* _Records shown_
---*---
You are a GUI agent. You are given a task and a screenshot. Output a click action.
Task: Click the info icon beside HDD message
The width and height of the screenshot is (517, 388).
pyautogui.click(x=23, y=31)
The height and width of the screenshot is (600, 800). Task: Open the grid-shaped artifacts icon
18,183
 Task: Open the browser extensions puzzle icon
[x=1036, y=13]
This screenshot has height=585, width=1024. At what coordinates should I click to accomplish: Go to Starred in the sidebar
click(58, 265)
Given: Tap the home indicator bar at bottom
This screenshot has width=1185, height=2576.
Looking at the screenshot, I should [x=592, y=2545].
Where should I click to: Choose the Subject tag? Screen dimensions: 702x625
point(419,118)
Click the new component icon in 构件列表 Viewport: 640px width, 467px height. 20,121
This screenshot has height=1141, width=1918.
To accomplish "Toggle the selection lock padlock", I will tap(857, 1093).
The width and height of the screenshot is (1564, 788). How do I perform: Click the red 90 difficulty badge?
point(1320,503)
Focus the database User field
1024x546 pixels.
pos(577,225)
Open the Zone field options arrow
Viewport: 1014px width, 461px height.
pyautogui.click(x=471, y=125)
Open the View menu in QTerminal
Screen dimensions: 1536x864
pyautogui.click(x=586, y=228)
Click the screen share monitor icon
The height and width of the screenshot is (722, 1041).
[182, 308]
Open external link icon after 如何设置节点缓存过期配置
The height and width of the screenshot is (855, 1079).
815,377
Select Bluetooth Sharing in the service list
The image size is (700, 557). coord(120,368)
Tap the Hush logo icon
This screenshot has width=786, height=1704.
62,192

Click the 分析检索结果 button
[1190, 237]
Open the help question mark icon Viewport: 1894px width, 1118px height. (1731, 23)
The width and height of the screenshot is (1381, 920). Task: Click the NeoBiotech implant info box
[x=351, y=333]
---*---
* _What you should do_
Reproduce the final stretch of the data above: every line from the one holding "The width and height of the screenshot is (1381, 920)." through the end, inclusive, exactly as written and nothing else.

* _Task answer_
The width and height of the screenshot is (1381, 920). Task: Click the NeoBiotech implant info box
[x=351, y=333]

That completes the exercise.